—Par Robert Saé —
« Savoir vendre son image », « Savoir vendre son pays et sa destination » : voilà donc les formules magiques censées garantir la réussite individuelle et le succès économique pour tout pays. « Savoir se vendre !», la consigne est rabâchée en chœur par les politiques et décideurs adeptes du libéralisme. Le mot d’ordre est abondamment relayé par leurs économistes et journalistes autorisés.
Le plus tragique, c’est que l’endoctrinement se fait même dans les écoles primaires ! « J’apprends à créer MON entreprise ! Demain, je saurais vendre MON CONCEPT !» Cela …au CM2 !!!
Encore une offensive idéologique dont le but est d’inculquer une conception capitaliste et réactionnaire de l’économie et de cultiver l’individualisme égoïste sur lequel s’appuie le système.

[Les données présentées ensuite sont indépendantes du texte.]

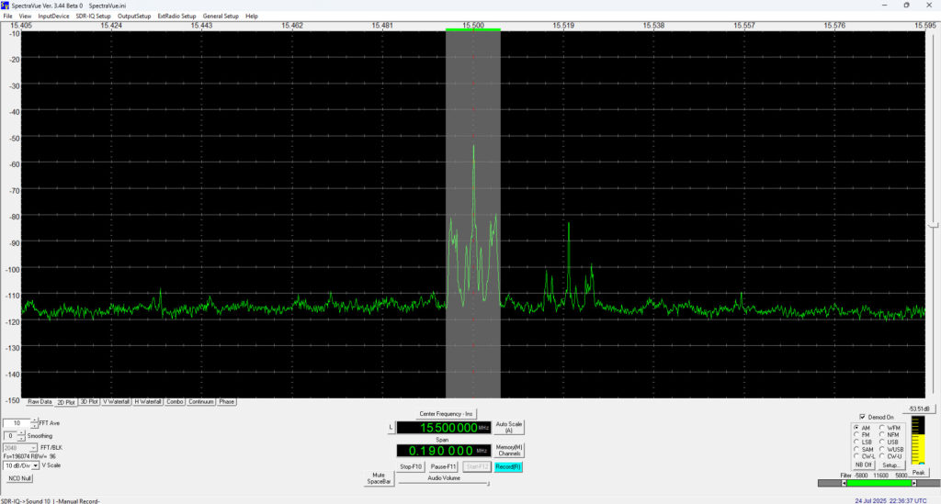Click the cyan Record(R) button
This screenshot has width=941, height=504.
(x=508, y=467)
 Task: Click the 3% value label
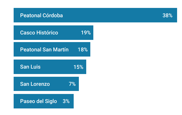click(x=66, y=101)
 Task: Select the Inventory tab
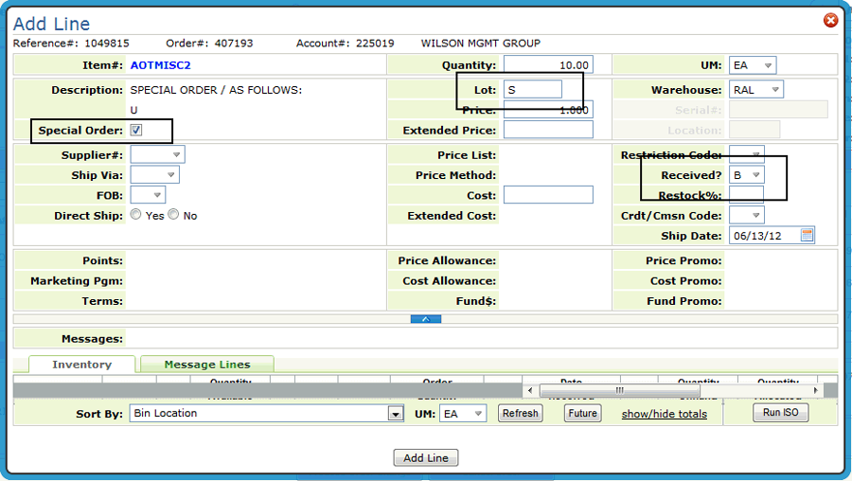(81, 365)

Ceux qui ont été convaincus qu’ils doivent « savoir se vendre » tombent entre les mains d’une kyrielle d’entreprises de « relooking » et de « coatching » qui formatent leurs conceptions et leurs comportements selon les critères dictés par le système. L’apparence physique naturelle et l’identité fondamentale sont refoulées. Il faut se plier aux canons imposés par l’autre, se fondre dans le moule et copier l’image labellisée. Les conséquences en sont, évidemment, une aliénation accrue et dévastatrice pour les personnes piégées.*
Le message subliminal véhiculé par ces mots d’ordre est le suivant : « Si vous végétez c’est parce que vous n’avez pas osé vous lancer dans la création d’entreprise* et parce que vous n’avez pas su vendre votre image ou votre concept » ! Belle entourloupe pour culpabiliser les chômeurs ! Belle manière, pour les gouvernements, de se dédouaner quant à la conséquence désastreuse de leur politiques d’austérités! Nous sommes face à une manœuvre pernicieuse dont l’objectif est de maintenir, par le conditionnement, un système injuste et barbare, un système incapable de porter réponse aux besoins de vie de l’écrasante majorité de la population. Une chose est sure, en tout cas, « savoir se vendre » revient à accepter d’être acheté à bas prix et de laisser à l’acheteur le prix de la vente et ceux des politiques qui savent « se vendre » ou qui acceptent de « vendre leur pays » nous confinent dans un stock destiné à la liquidation.
Pour déjouer la manipulation idéologique à laquelle nous assistons, une intense contre offensive s’impose. A cet égard, les animateurs de médias alternatifs ou d’associations, les militants syndicalistes, les enseignants (etc.) peuvent jouer un rôle déterminant en vulgarisant les informations nécessaires et incontestables permettant d’appréhender lucidement la réalité et de cultiver des comportements alternatifs. Il s’agit de porter à la connaissance du plus grand nombre :
– les drames terribles vécus par les petits entrepreneurs* et les conséquences absolument dévastatrices de la course à la « compétitivité » entre individus et entre pays, en particulier la pauvreté que celle-ci induit pour le plus grand nombre.
– les innombrables actions alternatives menées de par le monde, la richesse des expériences coopératives, les bienfaits de l’économie sociale et solidaire et les avancées positives rendues possibles par les projets collectifs.
Apprendre à nous vendre ? Jamais !
Apprendre à partager, à coopérer et à commercer sur la base de l’intérêt réciproque? Toujours!
* Il ne s’agit pas de contester ni la nécessité de soigner son apparence ou d’apprendre les techniques de communication, ni le travail, tout à fait nécessaire et respectable, des professionnels qui y contribuent dans une bonne perspective.
*Ce n’est pas le principe de la création d’entreprise privée ou individuelle qui est remis en cause ici. Ceux qui en ont réellement les moyens et qui conçoivent leur activité dans le cadre d’un développement durable et solidaire sont un atout indéniable pour le pays.
* En Martinique : 29.000 micro-entreprises ont été recensées en 2010. Malgré les dispositifs sans cesse annoncés, l’écrasante majorité de celles ci se débattent dans d’effroyables difficultés. En France, sur les 2,1 millions des très petites entreprises (TPE), « 30% des TPE n’ont pas la possibilité de financer l’équivalent d’un smic annuel à temps plein, charges patronales comprises » et « le plus souvent, l’entrepreneur à la tête de la TPE ne se verse pas de salaire ou se rémunère en partie sur le résultat de l’entreprise » (Source IMSEPP).